Instructions to follow: Every entry, from first to last, must be written out exactly.

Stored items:
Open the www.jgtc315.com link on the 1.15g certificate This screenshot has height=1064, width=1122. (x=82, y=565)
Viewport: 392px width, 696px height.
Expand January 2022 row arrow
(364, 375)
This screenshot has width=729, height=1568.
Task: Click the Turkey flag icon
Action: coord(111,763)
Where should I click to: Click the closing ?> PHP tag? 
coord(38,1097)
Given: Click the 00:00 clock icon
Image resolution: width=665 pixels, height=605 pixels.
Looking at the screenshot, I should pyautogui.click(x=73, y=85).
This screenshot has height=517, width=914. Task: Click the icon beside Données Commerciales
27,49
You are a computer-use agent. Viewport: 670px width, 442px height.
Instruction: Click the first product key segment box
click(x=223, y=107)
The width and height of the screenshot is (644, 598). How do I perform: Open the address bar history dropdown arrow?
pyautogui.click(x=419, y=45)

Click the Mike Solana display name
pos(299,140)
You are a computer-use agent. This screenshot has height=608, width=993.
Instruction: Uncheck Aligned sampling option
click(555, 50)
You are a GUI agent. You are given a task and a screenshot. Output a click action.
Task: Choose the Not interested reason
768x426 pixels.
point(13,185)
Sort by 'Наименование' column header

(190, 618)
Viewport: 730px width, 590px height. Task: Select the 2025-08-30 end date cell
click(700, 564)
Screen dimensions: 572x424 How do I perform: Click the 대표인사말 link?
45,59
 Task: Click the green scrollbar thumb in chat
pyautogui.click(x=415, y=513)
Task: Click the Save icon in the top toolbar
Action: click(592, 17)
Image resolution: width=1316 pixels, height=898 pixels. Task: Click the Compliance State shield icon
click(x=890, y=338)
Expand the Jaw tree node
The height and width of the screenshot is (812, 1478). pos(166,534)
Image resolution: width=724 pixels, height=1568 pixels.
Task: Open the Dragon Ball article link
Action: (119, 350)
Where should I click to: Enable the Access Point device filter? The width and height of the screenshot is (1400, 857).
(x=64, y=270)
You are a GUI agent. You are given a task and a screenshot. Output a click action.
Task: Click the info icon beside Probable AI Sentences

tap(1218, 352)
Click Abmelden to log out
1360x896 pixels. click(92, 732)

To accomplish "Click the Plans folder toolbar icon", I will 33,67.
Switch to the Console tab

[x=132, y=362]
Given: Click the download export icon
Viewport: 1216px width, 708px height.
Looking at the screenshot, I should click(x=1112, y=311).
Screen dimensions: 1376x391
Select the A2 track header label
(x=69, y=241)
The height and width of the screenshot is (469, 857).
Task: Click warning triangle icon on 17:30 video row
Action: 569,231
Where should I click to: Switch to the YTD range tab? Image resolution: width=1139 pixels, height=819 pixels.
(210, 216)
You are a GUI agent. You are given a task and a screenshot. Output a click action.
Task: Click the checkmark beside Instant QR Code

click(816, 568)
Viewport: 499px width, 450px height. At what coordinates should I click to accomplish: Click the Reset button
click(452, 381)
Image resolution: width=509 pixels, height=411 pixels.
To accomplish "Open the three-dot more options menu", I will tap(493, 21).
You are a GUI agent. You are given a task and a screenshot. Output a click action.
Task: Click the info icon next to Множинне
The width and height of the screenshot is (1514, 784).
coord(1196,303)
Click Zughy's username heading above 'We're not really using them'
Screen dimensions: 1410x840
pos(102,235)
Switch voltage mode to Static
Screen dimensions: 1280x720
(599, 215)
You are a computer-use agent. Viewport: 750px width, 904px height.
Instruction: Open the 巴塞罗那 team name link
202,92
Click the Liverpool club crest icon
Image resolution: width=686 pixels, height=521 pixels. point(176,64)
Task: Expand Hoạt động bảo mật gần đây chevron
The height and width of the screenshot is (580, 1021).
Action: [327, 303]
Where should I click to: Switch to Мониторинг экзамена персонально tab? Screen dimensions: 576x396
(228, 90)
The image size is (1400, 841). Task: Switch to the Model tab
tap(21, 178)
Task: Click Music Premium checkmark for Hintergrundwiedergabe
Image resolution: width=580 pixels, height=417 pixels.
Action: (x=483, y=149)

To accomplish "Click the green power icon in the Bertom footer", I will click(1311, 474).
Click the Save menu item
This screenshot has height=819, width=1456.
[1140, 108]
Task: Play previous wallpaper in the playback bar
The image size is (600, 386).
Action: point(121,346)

Answer area:
Open the www.jgtc315.com link on the 1.15g certificate This screenshot has height=1064, width=1122. (x=82, y=565)
Viewport: 392px width, 696px height.
Expand January 2022 row arrow
(364, 375)
This screenshot has width=729, height=1568.
Task: Click the Turkey flag icon
Action: coord(111,763)
Where should I click to: Click the closing ?> PHP tag? 
coord(38,1097)
Given: Click the 00:00 clock icon
Image resolution: width=665 pixels, height=605 pixels.
Looking at the screenshot, I should pyautogui.click(x=73, y=85).
This screenshot has height=517, width=914. Task: Click the icon beside Données Commerciales
27,49
You are a computer-use agent. Viewport: 670px width, 442px height.
Instruction: Click the first product key segment box
click(x=223, y=107)
The width and height of the screenshot is (644, 598). How do I perform: Open the address bar history dropdown arrow?
pyautogui.click(x=419, y=45)

Click the Mike Solana display name
pos(299,140)
You are a computer-use agent. This screenshot has height=608, width=993.
Instruction: Uncheck Aligned sampling option
click(555, 50)
You are a GUI agent. You are given a task and a screenshot. Output a click action.
Task: Choose the Not interested reason
768x426 pixels.
point(13,185)
Sort by 'Наименование' column header

(190, 618)
Viewport: 730px width, 590px height. Task: Select the 2025-08-30 end date cell
click(700, 564)
Screen dimensions: 572x424 How do I perform: Click the 대표인사말 link?
45,59
 Task: Click the green scrollbar thumb in chat
pyautogui.click(x=415, y=513)
Task: Click the Save icon in the top toolbar
Action: click(592, 17)
Image resolution: width=1316 pixels, height=898 pixels. Task: Click the Compliance State shield icon
click(x=890, y=338)
Expand the Jaw tree node
The height and width of the screenshot is (812, 1478). pos(166,534)
Image resolution: width=724 pixels, height=1568 pixels.
Task: Open the Dragon Ball article link
Action: (119, 350)
Where should I click to: Enable the Access Point device filter? The width and height of the screenshot is (1400, 857).
(x=64, y=270)
You are a GUI agent. You are given a task and a screenshot. Output a click action.
Task: Click the info icon beside Probable AI Sentences

tap(1218, 352)
Click Abmelden to log out
1360x896 pixels. click(92, 732)

To accomplish "Click the Plans folder toolbar icon", I will 33,67.
Switch to the Console tab

[x=132, y=362]
Given: Click the download export icon
Viewport: 1216px width, 708px height.
Looking at the screenshot, I should click(x=1112, y=311).
Screen dimensions: 1376x391
Select the A2 track header label
(x=69, y=241)
The height and width of the screenshot is (469, 857).
Task: Click warning triangle icon on 17:30 video row
Action: 569,231
Where should I click to: Switch to the YTD range tab? Image resolution: width=1139 pixels, height=819 pixels.
(210, 216)
You are a GUI agent. You are given a task and a screenshot. Output a click action.
Task: Click the checkmark beside Instant QR Code

click(816, 568)
Viewport: 499px width, 450px height. At what coordinates should I click to accomplish: Click the Reset button
click(452, 381)
Image resolution: width=509 pixels, height=411 pixels.
To accomplish "Open the three-dot more options menu", I will tap(493, 21).
You are a GUI agent. You are given a task and a screenshot. Output a click action.
Task: Click the info icon next to Множинне
The width and height of the screenshot is (1514, 784).
coord(1196,303)
Click Zughy's username heading above 'We're not really using them'
Screen dimensions: 1410x840
pos(102,235)
Switch voltage mode to Static
Screen dimensions: 1280x720
(599, 215)
You are a computer-use agent. Viewport: 750px width, 904px height.
Instruction: Open the 巴塞罗那 team name link
202,92
Click the Liverpool club crest icon
Image resolution: width=686 pixels, height=521 pixels. point(176,64)
Task: Expand Hoạt động bảo mật gần đây chevron
The height and width of the screenshot is (580, 1021).
Action: [327, 303]
Where should I click to: Switch to Мониторинг экзамена персонально tab? Screen dimensions: 576x396
(228, 90)
The image size is (1400, 841). Task: Switch to the Model tab
tap(21, 178)
Task: Click Music Premium checkmark for Hintergrundwiedergabe
Image resolution: width=580 pixels, height=417 pixels.
Action: (x=483, y=149)

To accomplish "Click the green power icon in the Bertom footer", I will click(1311, 474).
Click the Save menu item
This screenshot has height=819, width=1456.
[1140, 108]
Task: Play previous wallpaper in the playback bar
The image size is (600, 386).
Action: point(121,346)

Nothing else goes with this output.